### PASSAGE
A look at the history and resources of Chapin Library

If you think nothing exciting ever happens around here, consider this: the College’s Chapin Library, the bastion of rare books and manuscripts nestled on the second floor of Stetson Hall, was once the victim of a crime so nefarious that it made the cover of True Detective magazine.

In 1940, a visitor bearing a false letter of recommendation from the president of Middlebury College absconded with a 1623 first-folio edition of The Works of William Shakespeare. The crook, who became a grand larcenist upon crossing the state line into New York, was discovered a few days later after boasting of his crime to a fellow inmate in a Buffalo prison, where he was staying overnight on a charge of public drunkenness. J. Edgar Hoover’s letter outlining the FBI’s role in the book’s recovery is now a part of the Library’s collection.
######
### DATA RECORDS
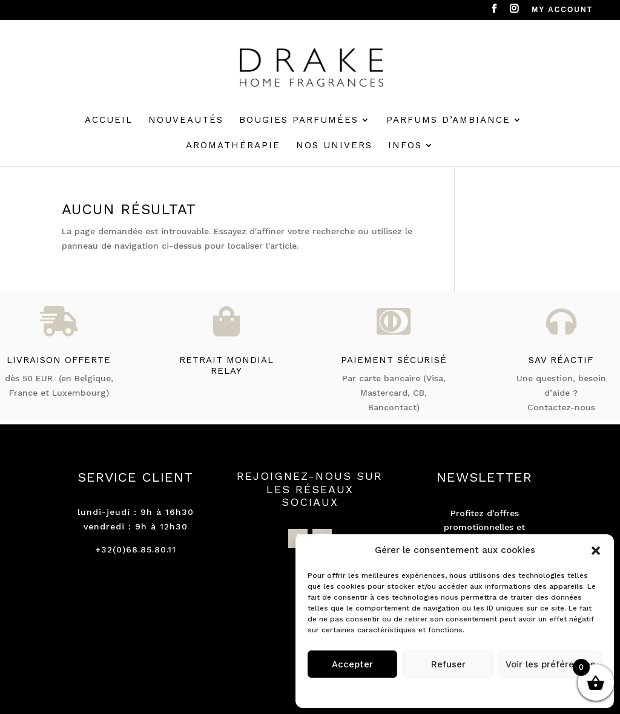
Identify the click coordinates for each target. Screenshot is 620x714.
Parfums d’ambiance (448, 120)
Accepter (352, 664)
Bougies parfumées (298, 120)
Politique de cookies (449, 691)
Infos (405, 146)
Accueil (109, 120)
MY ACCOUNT (562, 10)
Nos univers (334, 146)
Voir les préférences (550, 664)
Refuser (448, 664)
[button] (596, 551)
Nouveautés (185, 120)
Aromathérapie (233, 146)
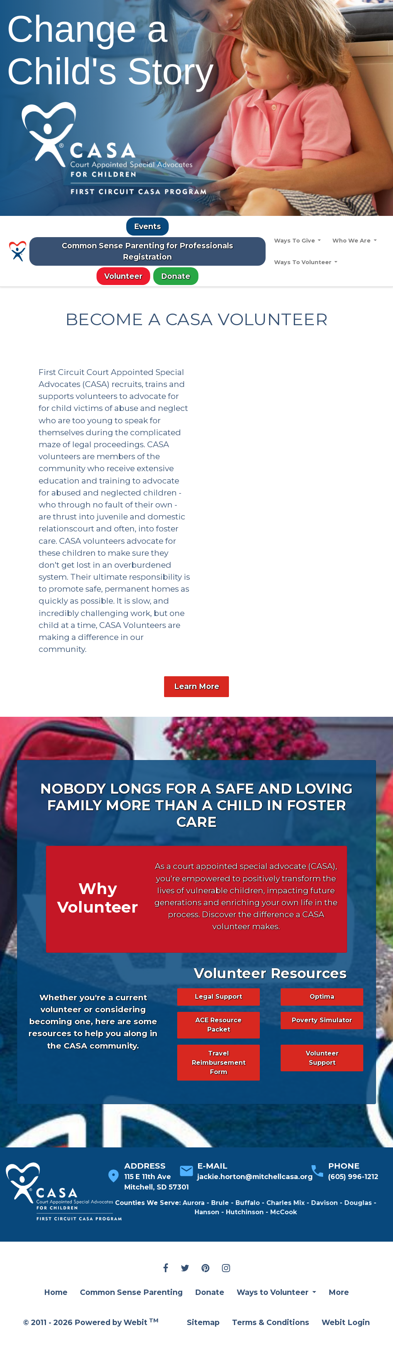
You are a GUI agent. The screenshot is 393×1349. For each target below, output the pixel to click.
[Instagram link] (226, 1283)
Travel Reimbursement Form (219, 1077)
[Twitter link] (184, 1283)
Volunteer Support (322, 1072)
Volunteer (123, 276)
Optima (322, 1011)
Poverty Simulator (322, 1034)
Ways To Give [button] (295, 240)
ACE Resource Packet (218, 1039)
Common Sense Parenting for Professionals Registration (147, 251)
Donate (176, 276)
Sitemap (203, 1337)
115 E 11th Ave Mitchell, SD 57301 (156, 1196)
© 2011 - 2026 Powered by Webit (91, 1337)
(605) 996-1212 (353, 1191)
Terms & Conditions (270, 1337)
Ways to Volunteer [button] (273, 1307)
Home (56, 1307)
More (339, 1307)
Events (147, 226)
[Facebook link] (165, 1283)
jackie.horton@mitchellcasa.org (255, 1191)
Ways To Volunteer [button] (303, 262)
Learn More (196, 701)
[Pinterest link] (205, 1283)
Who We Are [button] (353, 240)
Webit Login (346, 1337)
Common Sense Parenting (131, 1307)
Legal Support (218, 1011)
######
§ EXERCISE REQUIREMENTS:
1 - Return the stretch of the Chapin Library passage from "If you think" through "the Library’s collection.", copied word for word.
2 - According to the Chapin Library passage, on which floor of Stetson Hall is the library located?

§ RESULTS FOR EACH TASK:
1 -
If you think nothing exciting ever happens around here, consider this: the College’s Chapin Library, the bastion of rare books and manuscripts nestled on the second floor of Stetson Hall, was once the victim of a crime so nefarious that it made the cover of True Detective magazine.

In 1940, a visitor bearing a false letter of recommendation from the president of Middlebury College absconded with a 1623 first-folio edition of The Works of William Shakespeare. The crook, who became a grand larcenist upon crossing the state line into New York, was discovered a few days later after boasting of his crime to a fellow inmate in a Buffalo prison, where he was staying overnight on a charge of public drunkenness. J. Edgar Hoover’s letter outlining the FBI’s role in the book’s recovery is now a part of the Library’s collection.

2 - The second floor